TESTO SELEZIONATO.
Al quesito ha dato risposta la Sezione Lavoro della Cassazione, che il 28 maggio 2024 ha respinto il ricorso presentato da una nota società di telecomunicazioni contro la decisione della Corte d’Appello di Roma, la quale in precedenza e differentemente dal giudice di primo grado, aveva riconosciuto l’eterodirezione e la dipendenza dei tre lavoratori ricorrenti (e conseguentemente anche il loro diritto alla retribuzione) relativamente a tutto l’arco temporale della prestazione, comprensivo dei segmenti temporali dedicati al log on e al log off.
 
Risultata soccombente davanti alla Corte d’Appello, la società ha impugnato la sentenza presso la Cassazione, affermando l’insussistenza del suddetto vincolo di eterodirezione per quegli specifici segmenti temporali e lamentando l’errata interpretazione della sentenza di merito nella parte in cui aveva considerato come tempo di lavoro anche le operazioni anteriori all’inizio o posteriori alla conclusione della prestazione lavorativa.
 
Per comprendere le ragioni che hanno indotto l’Alta Corte a ritenere infondato il ricorso, è opportuno effettuare una rapida panoramica dei principali profili di diritto e giurisprudenziali toccati dal caso di specie.
 
In particolare, la decisione della Corte muove dalle consolidate interpretazioni adottate in sede comunitaria nelle direttive nn. 93/104 e 203/88 nonché dalla contestuale e corrispondente giurisprudenza nazionale in materia (si veda, da ultimo, Cass. n. 27008/2023). Entrambe, infatti, ritengono che il tempo di lavoro retribuito non comprenda solo le ore di lavoro effettive, ma anche quelle necessarie per le operazioni accessorie e preliminari, qualora queste siano “necessarie e obbligatorie”.

DATI MEMORIZZATI.
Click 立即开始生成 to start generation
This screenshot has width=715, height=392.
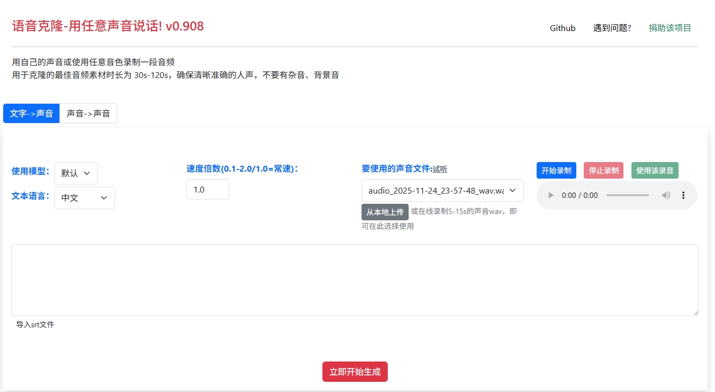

REQUISITI DEL COMPITO.
Riporta di nuovo per intero il testo selezionato, parola per parola e senza alcuna modifica.

RISPOSTA CORRETTA.
Al quesito ha dato risposta la Sezione Lavoro della Cassazione, che il 28 maggio 2024 ha respinto il ricorso presentato da una nota società di telecomunicazioni contro la decisione della Corte d’Appello di Roma, la quale in precedenza e differentemente dal giudice di primo grado, aveva riconosciuto l’eterodirezione e la dipendenza dei tre lavoratori ricorrenti (e conseguentemente anche il loro diritto alla retribuzione) relativamente a tutto l’arco temporale della prestazione, comprensivo dei segmenti temporali dedicati al log on e al log off.
 
Risultata soccombente davanti alla Corte d’Appello, la società ha impugnato la sentenza presso la Cassazione, affermando l’insussistenza del suddetto vincolo di eterodirezione per quegli specifici segmenti temporali e lamentando l’errata interpretazione della sentenza di merito nella parte in cui aveva considerato come tempo di lavoro anche le operazioni anteriori all’inizio o posteriori alla conclusione della prestazione lavorativa.
 
Per comprendere le ragioni che hanno indotto l’Alta Corte a ritenere infondato il ricorso, è opportuno effettuare una rapida panoramica dei principali profili di diritto e giurisprudenziali toccati dal caso di specie.
 
In particolare, la decisione della Corte muove dalle consolidate interpretazioni adottate in sede comunitaria nelle direttive nn. 93/104 e 203/88 nonché dalla contestuale e corrispondente giurisprudenza nazionale in materia (si veda, da ultimo, Cass. n. 27008/2023). Entrambe, infatti, ritengono che il tempo di lavoro retribuito non comprenda solo le ore di lavoro effettive, ma anche quelle necessarie per le operazioni accessorie e preliminari, qualora queste siano “necessarie e obbligatorie”.